10. The method according to claim 9 wherein identifying a plurality of potential faults includes identifying faults related to a lateral acceleration sensor, a yaw rate sensor, road wheel angle sensors and wheel speed sensors.

11. The method according to claim 10 wherein identifying a plurality of measured values includes identifying a vehicle yaw rate, a vehicle lateral acceleration and a road wheel angle difference between a front wheel of the vehicle and a rear wheel of the vehicle.

12. The method according to claim 11 wherein identifying a plurality of residual error values includes defining four residual error values as a difference between a measured vehicle lateral acceleration signal and an estimated lateral acceleration signal, a measured yaw rate signal and an estimated yaw rate signal, a measured road wheel angle difference and an estimated road wheel angle difference and a combined signal for all of the vehicle wheel speeds.
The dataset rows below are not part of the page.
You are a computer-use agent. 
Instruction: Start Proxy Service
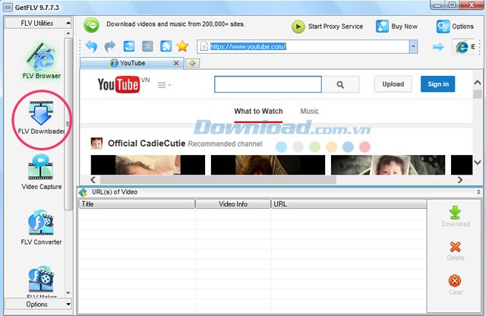(x=327, y=27)
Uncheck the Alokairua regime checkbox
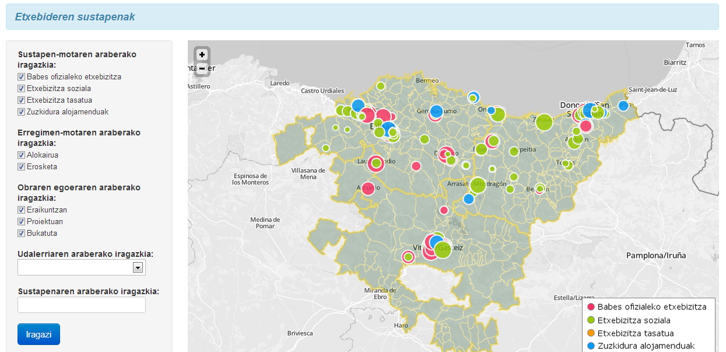The height and width of the screenshot is (352, 726). point(22,155)
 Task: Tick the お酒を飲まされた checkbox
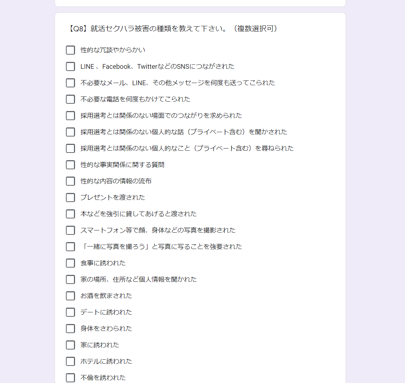coord(70,296)
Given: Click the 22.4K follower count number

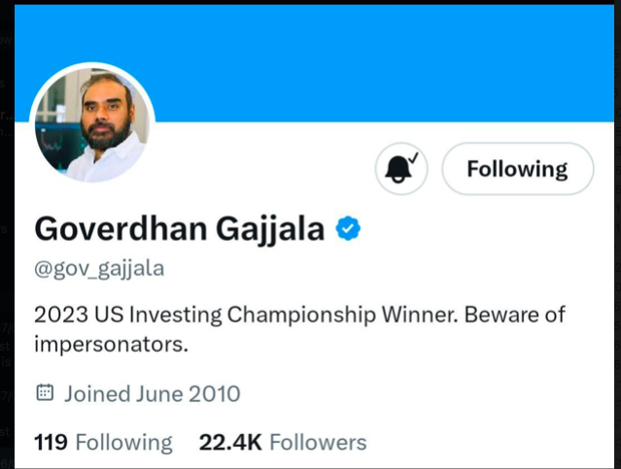Looking at the screenshot, I should 230,443.
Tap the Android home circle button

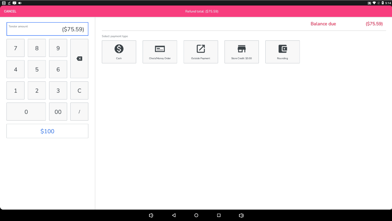[x=196, y=215]
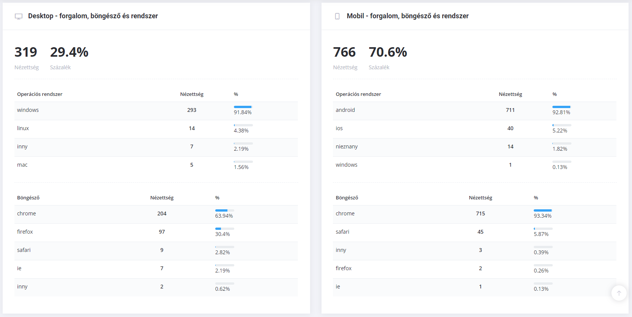
Task: Click the firefox 30.4% progress bar
Action: (x=224, y=229)
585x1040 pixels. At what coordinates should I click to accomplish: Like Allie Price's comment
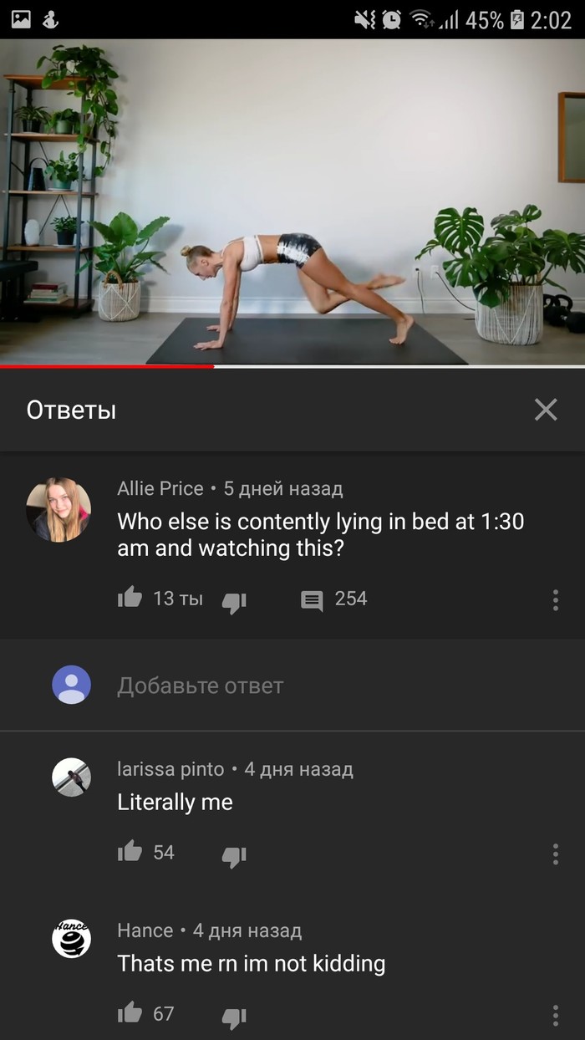pos(130,597)
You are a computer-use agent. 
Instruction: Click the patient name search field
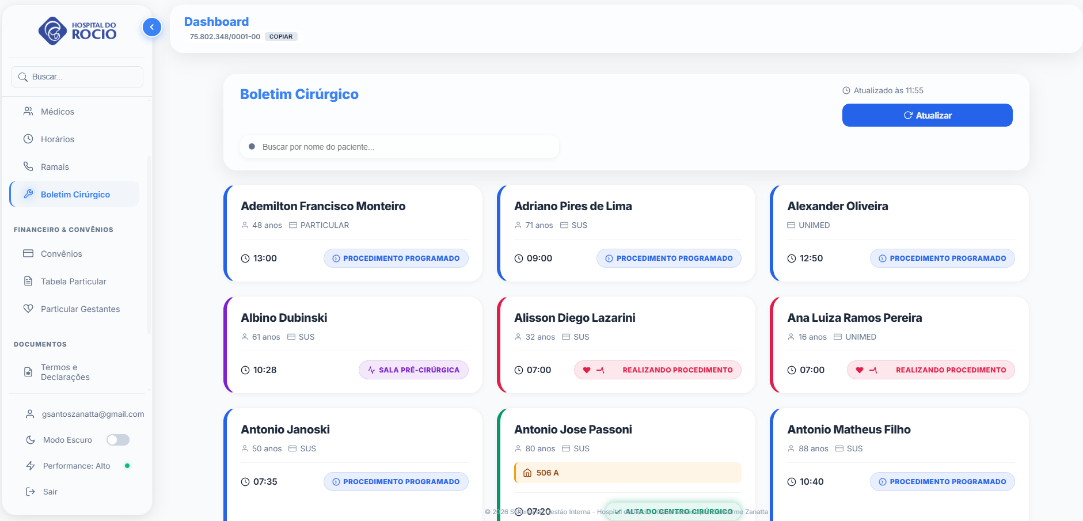[x=400, y=147]
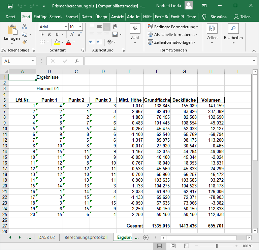Open the Formeln ribbon tab
This screenshot has width=259, height=250.
71,17
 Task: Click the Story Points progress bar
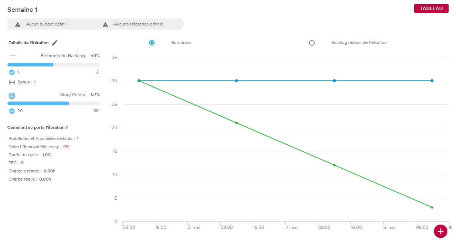point(54,103)
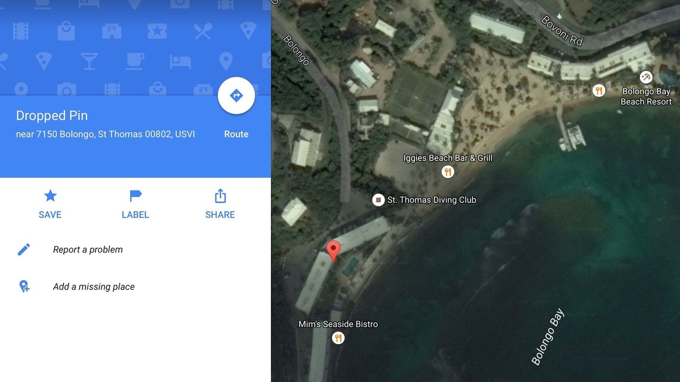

13. A system for detecting a fault in a vehicle control system, said system comprising:

means for identifying a plurality of potential faults;

means for identifying a plurality of measured values in the control system;

means for identifying a plurality of estimated values based on models in the control system;

means for identifying a plurality of residual error values as the difference between the estimated values and the measured values;

means for defining a plurality of degree of membership functions for each residual error value;

means for determining a degree of membership value for each residual error value based on the membership functions; and

means for determining whether a fault exists by analyzing the degree of membership values.

14. The system according to claim 13 wherein the means for identifying a plurality of potential faults includes means for identifying faults related to a lateral acceleration sensor, a yaw rate sensor, road wheel angle sensors and wheel speed sensors.

15. The system according to claim 13 wherein the means for identifying a plurality of measured values includes means for identifying a vehicle yaw rate, a vehicle lateral acceleration and a road wheel angle difference between a front wheel of the vehicle and a rear wheel of the vehicle.

16. The system according to claim 13 wherein the means for identifying a plurality of residual error values includes means for defining four residual error values as a difference between a measured vehicle lateral acceleration signal and an estimated lateral acceleration signal, a measured yaw rate signal and an estimated yaw rate signal, a measured road wheel angle difference and an estimated road wheel angle difference and a combined signal for all of the vehicle wheel speeds.

17. The system according to claim 13 wherein the means for defining a plurality of membership functions includes means for defining at least three membership functions for each residual error value.

18. The system according to claim 13 wherein the means for determining a membership value for each residual error value includes means for assigning one of the degree of membership values to each residual for each potential fault.

19. The system according to claim 13 wherein the means for determining whether a fault exists includes means for determining whether a particular set of degree of membership values exceeds a predetermined threshold in a certain pattern.

20. The system according to claim 13 further comprising means for putting the vehicle in a fail-safe mode of operation if a fault is detected.

21. The system according to claim 13 wherein the vehicle is a by-wire vehicle.